> [Entries shown]
- Opening Delimiter -

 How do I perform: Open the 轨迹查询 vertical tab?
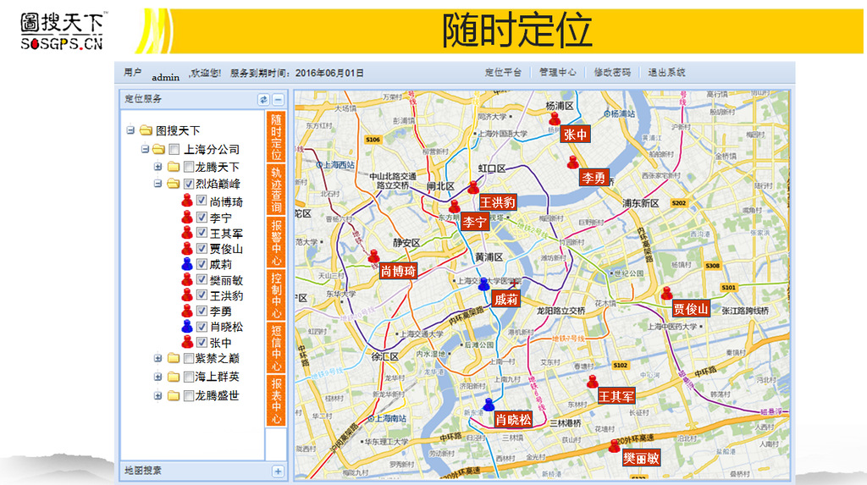point(276,190)
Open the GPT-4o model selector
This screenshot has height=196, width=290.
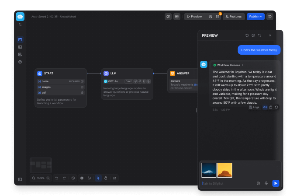click(114, 81)
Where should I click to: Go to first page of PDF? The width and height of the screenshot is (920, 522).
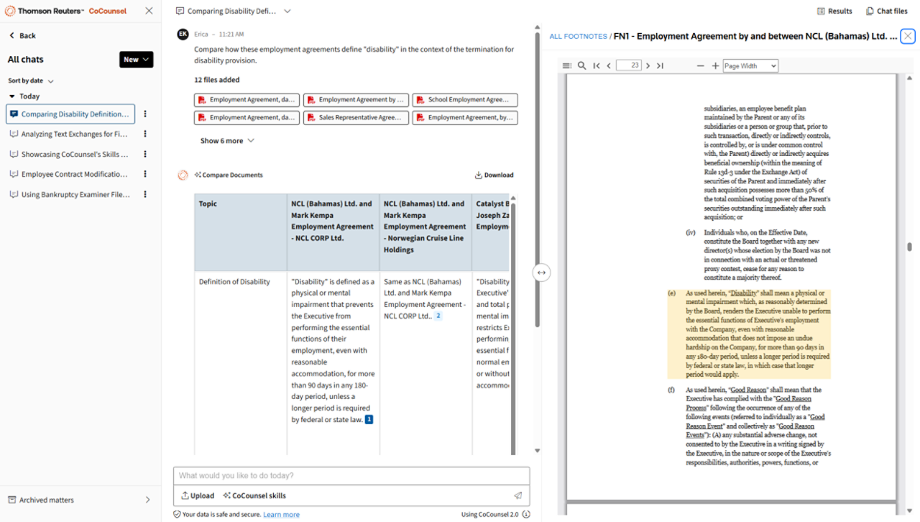point(597,65)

- Closing Delimiter -

> [Work request] Leave the pictures aside and print exactly, and only, the lines from the one with "Where should I" through the end of the data, both included.

> [Your response]
Where should I click to: Go to first page of PDF? The width and height of the screenshot is (920, 522).
point(597,65)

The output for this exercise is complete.